Face and Facial Expression Recognition for Identity Authentication
University of Michigan
Time: Jan.2017 - April.2017
Team members: Ping Yu, Haozhu Wang, Bowen Liu, Boyan Sun
Recorded 15s video for training the video and reprocessed data in MATLAB
Built the SVM and CNN model without using any pre-build functions
Unlocked the devices through 3s’ video if specific person with the correct facial expression
The identity recognition accuracy is 99.72% and facial expression recognition accuracy is 99.02%
Abstract: We develop an identity authentication system based on cascaded face and facial expression recognition. This system supports video input for user-friendly training and is able to respond in real time. For the recognition task, we write multiple machine learning programs including SVM and CNN, whose performance is compared. We achieve higher security level with our cascaded system than using face or facial expression alone.
1. Background
People have always been trying to use human faces recognition for security purposes[1]. Many IT companies also try to use face recognition to unlock the device, such as Apple[2], Paypal, and Samsung[3]. A variety of machine learning methods are applied on face recognition successfully, such as Eigenfaces[4], fisher’s linear discriminant [5], convolutional neural-network[6], support vector machines[7] and LDA [8]. However, the reliability of security system based on human face recognition is undermined by the potential similarity of face features among different people[9]. Recently, facial expression recognition has been a hot research topic. Various machine learning methods applied to facial expression recognition, such as multilayer perceptron[10], support vector machine [11], feedforward neural networks [12]. In this paper, we propose a method combining face and facial expression recognition (FFER) for identity authentication. Through introducing the facial expressions recognition as a double check, we achieve higher security level than using face or facial expression alone. To make our system more user-friendly, we develop a video shooting program for taking user’s pictures as dataset. We believe our method is a practical approach towards reliable human face authentication system.
2. Introduction:
we focus on developing an identity authentication system with appropriate machine learning methods. The importance comes from two aspects: First, as electronic devices are being used widely, security and privacy becomes increasingly important; Second, deploying machine learning and computer vision techniques to this real-world task can help us understand the corresponding algorithms better
Our whole project is divided into two parts: “Face Recognition” and “Facial Expression Recognition”. We build different models for both parts and the output of the “Face Recognition” part is used as the input for the “Facial Expression Recognition” part. Several computer vision and machine learning methods are used for feature extraction and classification. The results obtained with different methods are compared.
3. Pipeline
3.1 Preprocessing
To train a good classifier for recognition task, at least hundreds of pictures are needed for each user. However, it’s impractical to ask users to take so many pictures. Thus, we use a video shooting program to take a 15 second short video for each user and the hundreds of face images are cropped from the video frames.
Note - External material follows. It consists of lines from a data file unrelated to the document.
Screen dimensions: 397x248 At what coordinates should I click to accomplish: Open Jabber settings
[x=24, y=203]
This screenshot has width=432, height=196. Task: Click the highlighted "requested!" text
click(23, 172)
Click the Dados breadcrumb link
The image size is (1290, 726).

We build the training model for face recognition and facial expression recognition separately. For SVM model, we need extract features first. For CNN model, we could directly input the train image to the network.
For face recognition part and facial expression part, we use two methods to build the model and compare the result in the discussion part. According to the result of face recognition model, we use facial expression model for double checking, which could improve the security.
3.3 Unlocking the Device
Our authentication system use a short video input as the password, if the person shot in the video is the correct user with the required facial expression, the authentication system will send an unlock signal.
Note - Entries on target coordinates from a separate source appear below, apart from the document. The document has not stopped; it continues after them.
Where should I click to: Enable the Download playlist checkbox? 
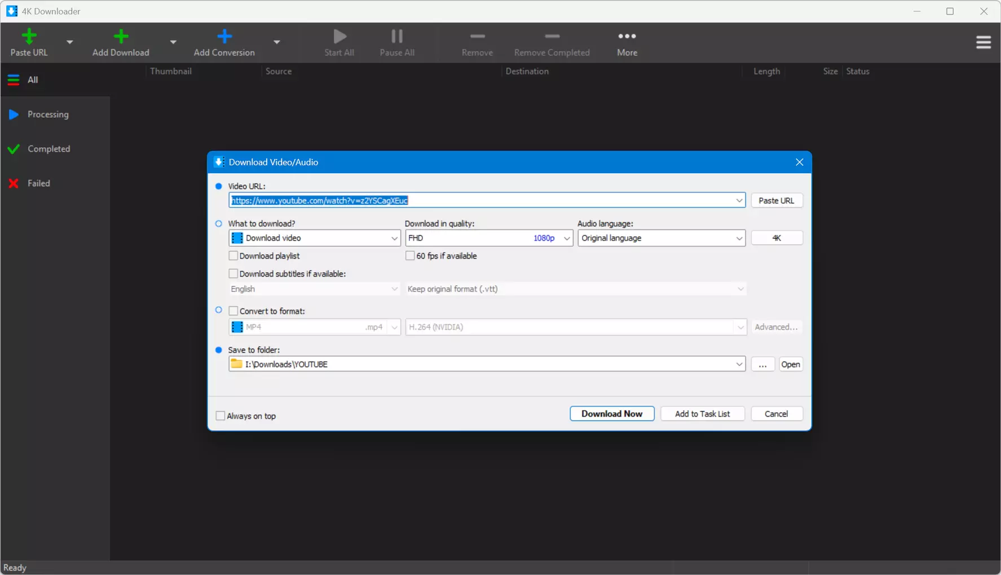pyautogui.click(x=233, y=256)
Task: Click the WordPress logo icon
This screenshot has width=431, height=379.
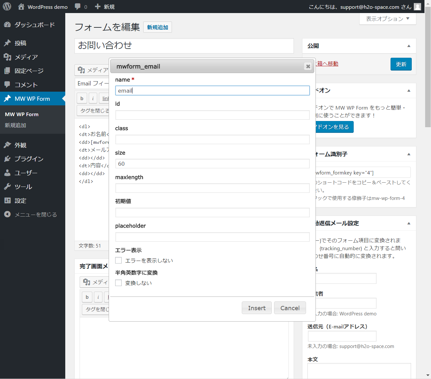Action: [x=7, y=7]
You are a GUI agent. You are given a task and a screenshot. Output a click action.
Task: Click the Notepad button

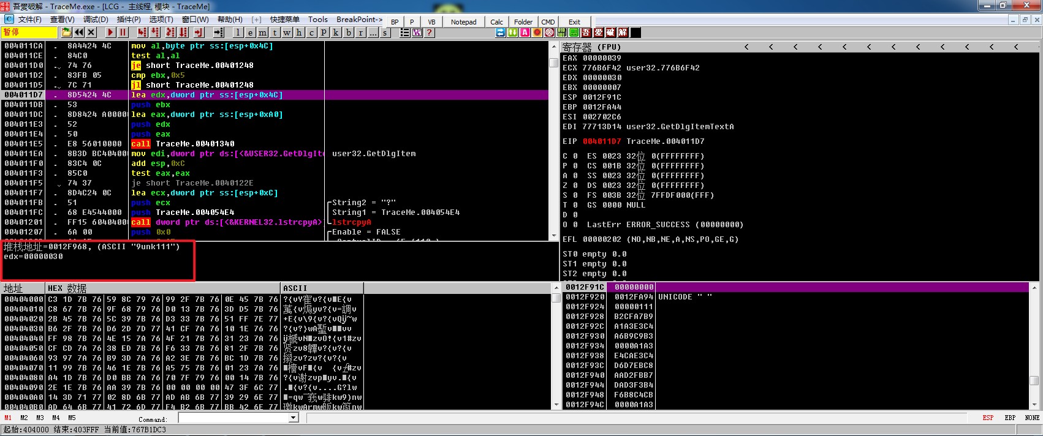[463, 22]
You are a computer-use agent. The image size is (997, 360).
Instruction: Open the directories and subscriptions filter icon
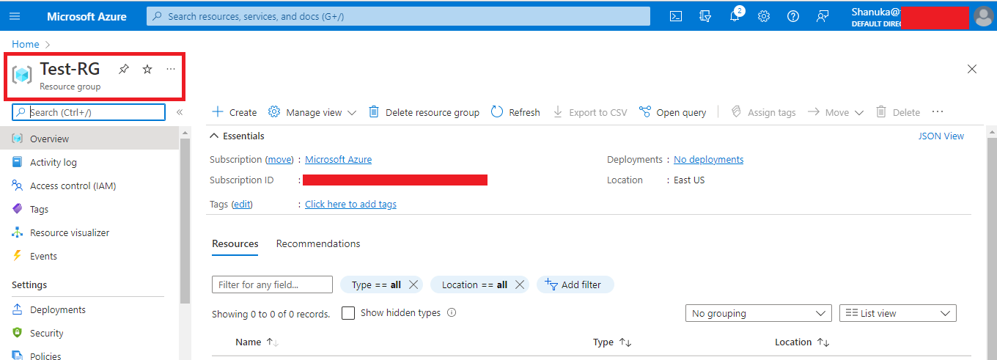(x=705, y=16)
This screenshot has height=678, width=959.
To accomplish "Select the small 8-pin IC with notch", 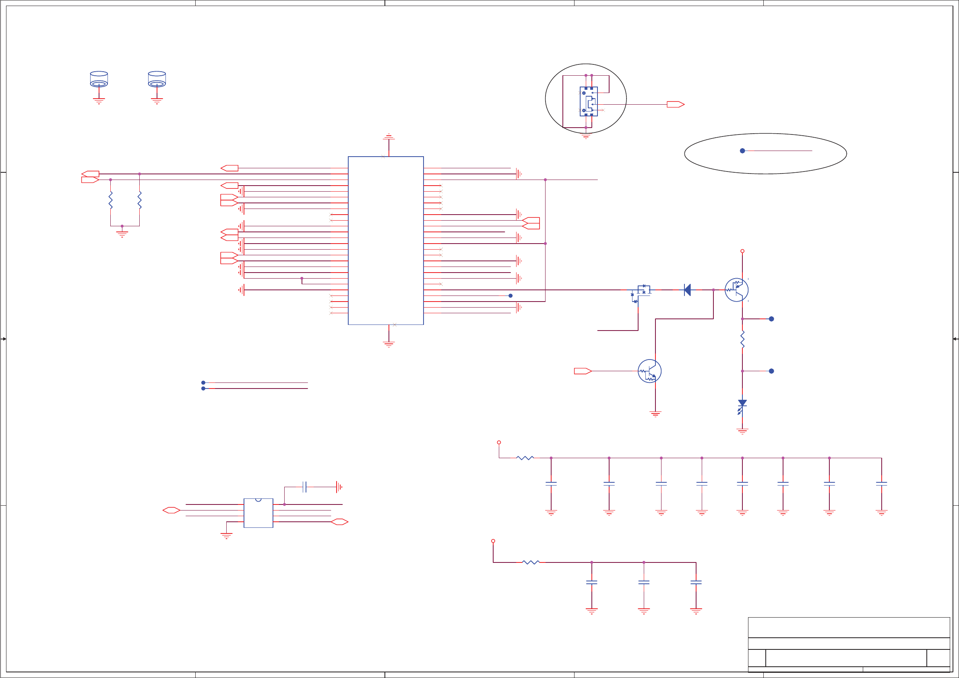I will 258,513.
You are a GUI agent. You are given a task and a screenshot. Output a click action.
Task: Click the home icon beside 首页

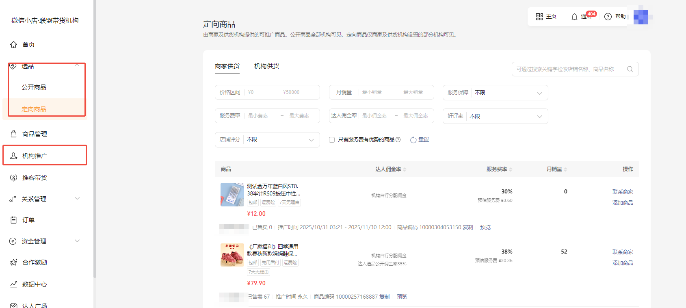[x=14, y=45]
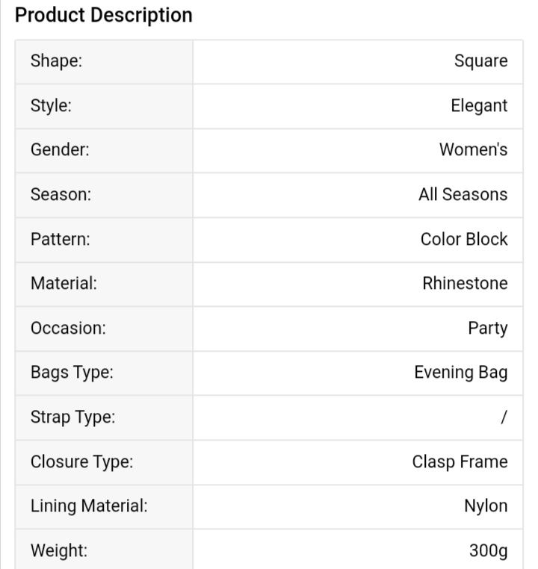
Task: Click the Party occasion value
Action: pos(488,329)
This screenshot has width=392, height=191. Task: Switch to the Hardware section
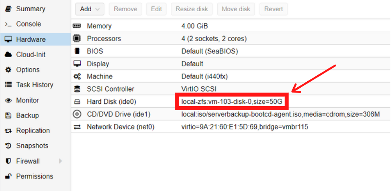point(35,39)
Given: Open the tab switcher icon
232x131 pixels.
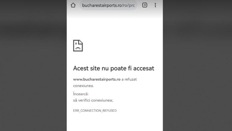Looking at the screenshot, I should pyautogui.click(x=145, y=5).
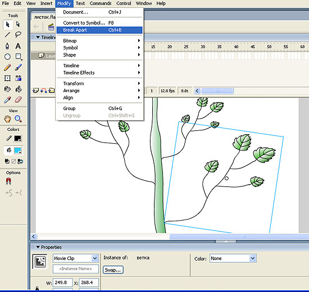Screen dimensions: 309x292
Task: Swap stroke and fill colors
Action: 20,161
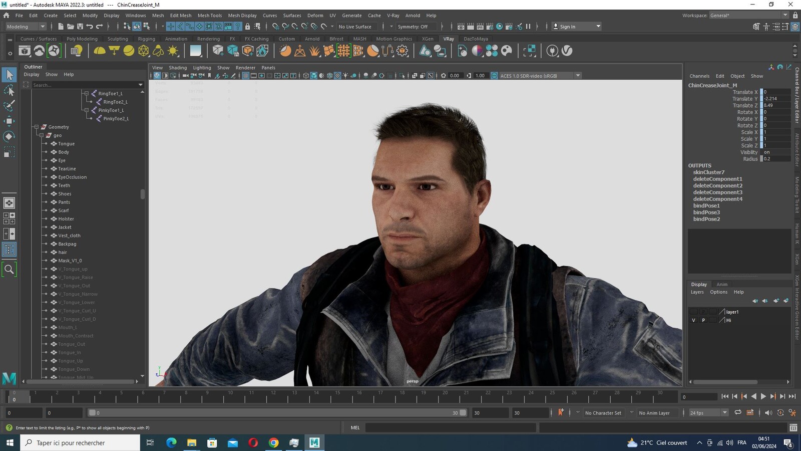Click the No Character Set button
The image size is (801, 451).
tap(603, 413)
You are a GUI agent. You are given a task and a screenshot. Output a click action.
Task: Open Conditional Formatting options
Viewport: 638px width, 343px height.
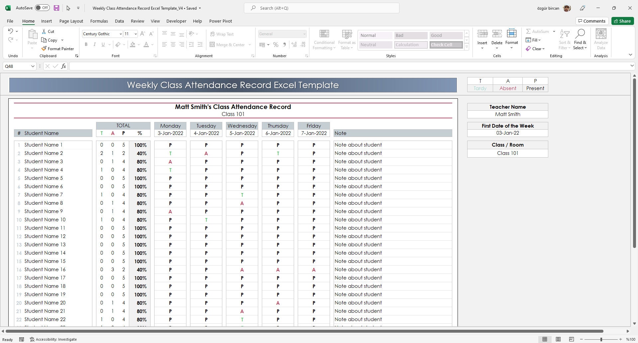point(324,39)
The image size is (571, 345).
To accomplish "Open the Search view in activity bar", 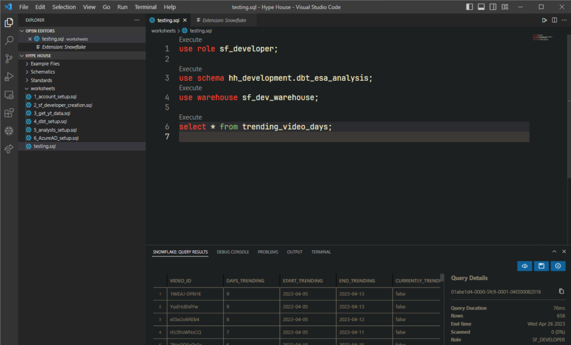I will pos(9,41).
4. Support Vector Machine (SVM)
We implemented the Support Vector Machine (SVM) algorithm. The theory details are summarized in appendix. For classifying different faces and facial expressions, we use two different ways. The first way is that we use only one classifier for both face and facial expression, which means that the dataset is divided into m by n labels (for example: we have n different people and each person with m different emotional expressions). In the other way we train two different classifiers with the same dataset: face recognition (multi-class classification: which person it is) and facial expression recognition (two-class classification: smile or not).
4.2 Face Features
Since the features will affect the classification accuracy, we need to find the most suitable features for the image dataset. In this project, we use two different features: HOG[13] feature and EIGEN feature[14], the results based on these two features are compared later.
4.3 the Result for SVM algorithm
Although SVM algorithm is one of the best methods for supervised learning, the number of classifier, the size of face image and different facial features will influence the classification accuracy of face detection and facial expression. In order to optimize the structure and the hyperparameters, we figure out the 4 / 12 relationship between different factors and classification accuracy, the accuracies of different labels are shown in figure 3.
4.4 Discussion for SVM Algorithm
We discuss the details of the results affected by different factors in this part. As we can see from figure 3, the x-axes represents the size of the training set, and y-axes is the accuracy of the classification. The accuracies of all four cases are increased with larger training set, as the small dataset will cause overfitting of the models. The accuracy can be improved with larger face images because we can detect more features with larger face image.
We can analyze the figure by two different size of the face image. For the first case, which the face size is 25*25 pixels, the accuracy of two classifiers is higher than the accuracy of one classifier with small dataset, since the dataset for each class of one classifier is much less than the dataset of two classifiers. However, with the large dataset, the performance of one classifier is better than two classifiers model, since the face size is small in the first case, the feature of one face image is not enough for the classification of the second classifier of two classifier model.
For the second case, which the face size is 150*150 pixels, the accuracy of both models achieve 99% when the dataset is large. As the face image is bigger, we can get more features from the data image. If we do the face recognition with the first classifier and the facial expression recognition with the second classifier, it will achieve better accuracy than classify both the face and facial expression with only one classifier.
5. CNN Method
Convolutional neural network (CNN) was first implemented for image classification by Yann Lecun for written digit recognition in 1997[15]. However, its popularity really turned off in 2012 when researchers from University of Toronto used multi-layer CNN in the imageNet competition and beat other groups by a huge margin [15]. Now we call such a multi-layer CNN network as deep neural network and it has been the foundation of the rapidly growing field of deep learning.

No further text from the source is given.